In an influential 2014 essay, author and Yale computing professor David Gelernter railed against the increasing “roboticism” of our culture. In particular he targeted a current employee of Google, the inventor and author Ray Kurzweil:
The Kurzweil Cult teaches that, given the strong and ever-increasing pace of technological progress and change, a fateful crossover point is approaching. He calls this point the “singularity.” After the year 2045 (mark your calendars!), machine intelligence will dominate human intelligence to the extent that men will no longer understand machines any more than potato chips understand mathematical topology.
Gelernter believes that we are already becoming “dogs with iPhones.” That we’re getting dumber every year because of our reliance on technology to do our thinking for us. One could also argue that smartphones augment our intelligence, that they help us achieve a higher level of thinking and activity. I suspect it’s a bit of both.
What concerns me more is a disturbing trend in the language used by AI proponents.

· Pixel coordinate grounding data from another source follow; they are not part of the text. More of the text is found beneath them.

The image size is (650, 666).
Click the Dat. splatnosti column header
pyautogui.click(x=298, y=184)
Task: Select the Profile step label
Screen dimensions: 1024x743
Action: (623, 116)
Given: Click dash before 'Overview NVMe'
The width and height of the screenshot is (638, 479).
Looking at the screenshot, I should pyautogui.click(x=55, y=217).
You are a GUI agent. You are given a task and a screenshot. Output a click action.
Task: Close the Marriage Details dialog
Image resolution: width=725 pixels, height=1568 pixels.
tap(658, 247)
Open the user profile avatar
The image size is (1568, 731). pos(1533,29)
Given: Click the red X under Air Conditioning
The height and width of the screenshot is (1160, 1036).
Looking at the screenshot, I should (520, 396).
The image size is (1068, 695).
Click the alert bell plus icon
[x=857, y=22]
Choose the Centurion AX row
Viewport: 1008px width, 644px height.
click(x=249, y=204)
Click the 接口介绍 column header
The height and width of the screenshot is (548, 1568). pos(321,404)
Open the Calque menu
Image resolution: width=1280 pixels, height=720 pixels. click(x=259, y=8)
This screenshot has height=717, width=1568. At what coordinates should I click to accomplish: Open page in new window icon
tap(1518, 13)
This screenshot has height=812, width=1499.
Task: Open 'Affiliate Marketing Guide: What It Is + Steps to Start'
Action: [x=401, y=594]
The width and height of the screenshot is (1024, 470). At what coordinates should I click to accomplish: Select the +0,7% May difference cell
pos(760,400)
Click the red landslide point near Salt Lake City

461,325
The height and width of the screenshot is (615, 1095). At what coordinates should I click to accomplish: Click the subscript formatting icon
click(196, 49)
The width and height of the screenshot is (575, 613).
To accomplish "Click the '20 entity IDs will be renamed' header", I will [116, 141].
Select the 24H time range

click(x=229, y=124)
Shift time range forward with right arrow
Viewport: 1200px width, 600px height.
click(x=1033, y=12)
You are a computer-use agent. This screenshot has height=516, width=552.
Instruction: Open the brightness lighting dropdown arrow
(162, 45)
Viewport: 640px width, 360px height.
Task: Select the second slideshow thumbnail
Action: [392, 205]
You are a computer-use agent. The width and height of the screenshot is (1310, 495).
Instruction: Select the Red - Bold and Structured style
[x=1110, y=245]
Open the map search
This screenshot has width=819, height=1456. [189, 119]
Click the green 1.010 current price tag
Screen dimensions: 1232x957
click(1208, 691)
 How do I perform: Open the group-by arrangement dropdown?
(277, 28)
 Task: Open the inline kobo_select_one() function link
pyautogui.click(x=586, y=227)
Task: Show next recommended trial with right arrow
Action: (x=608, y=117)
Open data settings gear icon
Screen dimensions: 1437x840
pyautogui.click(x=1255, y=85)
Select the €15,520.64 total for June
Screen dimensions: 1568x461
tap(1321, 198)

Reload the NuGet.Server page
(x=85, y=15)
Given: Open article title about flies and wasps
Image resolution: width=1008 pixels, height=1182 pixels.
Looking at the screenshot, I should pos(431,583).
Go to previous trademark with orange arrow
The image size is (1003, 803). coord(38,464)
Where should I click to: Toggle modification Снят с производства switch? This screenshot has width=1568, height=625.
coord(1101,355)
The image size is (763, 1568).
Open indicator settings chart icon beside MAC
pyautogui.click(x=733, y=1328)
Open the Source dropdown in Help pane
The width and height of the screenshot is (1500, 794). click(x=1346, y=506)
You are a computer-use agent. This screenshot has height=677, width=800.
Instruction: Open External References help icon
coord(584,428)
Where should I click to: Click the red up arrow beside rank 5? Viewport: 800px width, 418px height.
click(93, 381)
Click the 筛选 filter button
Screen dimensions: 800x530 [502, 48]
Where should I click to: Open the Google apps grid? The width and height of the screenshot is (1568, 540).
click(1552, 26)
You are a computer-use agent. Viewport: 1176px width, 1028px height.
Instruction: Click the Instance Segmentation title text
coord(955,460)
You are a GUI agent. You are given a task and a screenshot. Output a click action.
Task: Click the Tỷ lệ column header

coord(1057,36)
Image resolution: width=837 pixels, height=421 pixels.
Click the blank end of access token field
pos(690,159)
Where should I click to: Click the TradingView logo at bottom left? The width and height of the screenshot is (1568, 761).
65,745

Yuval Harari, the author of a book called Sapiens: A Brief History of Humankind, recently told an audience in South Korea that AI could “drive humans out of the job market and make many humans completely useless, from an economic perspective.” He’s also quoted as saying that AI has an “immense emotional statistical database” and hence computers may render humans obsolete even in the realm of emotional intelligence.
It’s that kind of talk that worries me about the development of AI. Humans – that’s us, folks – will never be “completely useless.” To even suggest that is to discount what human intelligence really is. It’s more than data; it’s our subjective, individualistic view of the world. It’s art and spiritualism. Artificial intelligence can’t come close to reaching that level of intelligence.
As for emotional intelligence, well it’s possible the male of our species is at risk of being usurped by computers. But I doubt AI will ever equal a woman’s emotional intelligence! 😉
It’s clear that Google, Facebook and many other Internet companies are already using AI to make their computer systems smarter. Don’t get me wrong, I’m all for having a more intelligent Facebook news feed and getting Siri to help organise my calendar. But I do push back on two things:
- We should be wary of giving up too much control of our thinking to AI. Especially to large Internet companies like Google and Facebook. Remember their motives are profit-driven, not humanistic.
- Humans will never be useless or obsolete, and I strongly disagree with that kind of terminology from AI proponents. It’s hubris, plain and simple.